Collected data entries
****************************************
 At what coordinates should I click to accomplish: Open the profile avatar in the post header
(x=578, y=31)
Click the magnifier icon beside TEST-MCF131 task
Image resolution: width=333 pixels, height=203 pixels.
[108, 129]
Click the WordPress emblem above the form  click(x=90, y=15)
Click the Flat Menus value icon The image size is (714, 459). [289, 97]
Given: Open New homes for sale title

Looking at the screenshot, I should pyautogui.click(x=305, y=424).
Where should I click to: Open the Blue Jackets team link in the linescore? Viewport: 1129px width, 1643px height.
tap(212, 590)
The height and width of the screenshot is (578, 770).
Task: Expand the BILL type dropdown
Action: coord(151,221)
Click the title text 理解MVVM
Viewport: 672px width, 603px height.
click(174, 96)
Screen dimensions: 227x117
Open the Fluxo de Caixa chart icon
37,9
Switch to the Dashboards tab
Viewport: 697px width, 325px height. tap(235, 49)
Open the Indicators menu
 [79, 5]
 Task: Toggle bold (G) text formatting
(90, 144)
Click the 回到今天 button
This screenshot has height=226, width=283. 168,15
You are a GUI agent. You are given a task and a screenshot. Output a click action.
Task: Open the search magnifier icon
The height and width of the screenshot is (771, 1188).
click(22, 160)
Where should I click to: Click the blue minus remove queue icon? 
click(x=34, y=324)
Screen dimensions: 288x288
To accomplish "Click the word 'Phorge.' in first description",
****************************************
Stated exercise: Rewrite all of the material above as a numbered list with one line per item, leaving out any blank lines.

Correct response:
1.  At what coordinates should I click to accomplish: Open the profile avatar in the post header
2. (x=578, y=31)
3. Click the magnifier icon beside TEST-MCF131 task
4. Image resolution: width=333 pixels, height=203 pixels.
5. [108, 129]
6. Click the WordPress emblem above the form  click(x=90, y=15)
7. Click the Flat Menus value icon The image size is (714, 459). [289, 97]
8. Given: Open New homes for sale title
9. Looking at the screenshot, I should pyautogui.click(x=305, y=424).
10. Where should I click to: Open the Blue Jackets team link in the linescore? Viewport: 1129px width, 1643px height.
11. tap(212, 590)
12. The height and width of the screenshot is (578, 770).
13. Task: Expand the BILL type dropdown
14. Action: coord(151,221)
15. Click the title text 理解MVVM
16. Viewport: 672px width, 603px height.
17. click(174, 96)
18. Screen dimensions: 227x117
19. Open the Fluxo de Caixa chart icon
20. 37,9
21. Switch to the Dashboards tab
22. Viewport: 697px width, 325px height. tap(235, 49)
23. Open the Indicators menu
24.  [79, 5]
25.  Task: Toggle bold (G) text formatting
26. (90, 144)
27. Click the 回到今天 button
28. This screenshot has height=226, width=283. 168,15
29. You are a GUI agent. You are given a task and a screenshot. Output a click action.
30. Task: Open the search magnifier icon
31. The height and width of the screenshot is (771, 1188).
32. click(22, 160)
33. Where should I click to: Click the blue minus remove queue icon? 
34. click(x=34, y=324)
35. Screen dimensions: 288x288
36. To accomplish "Click the word 'Phorge.' in first description",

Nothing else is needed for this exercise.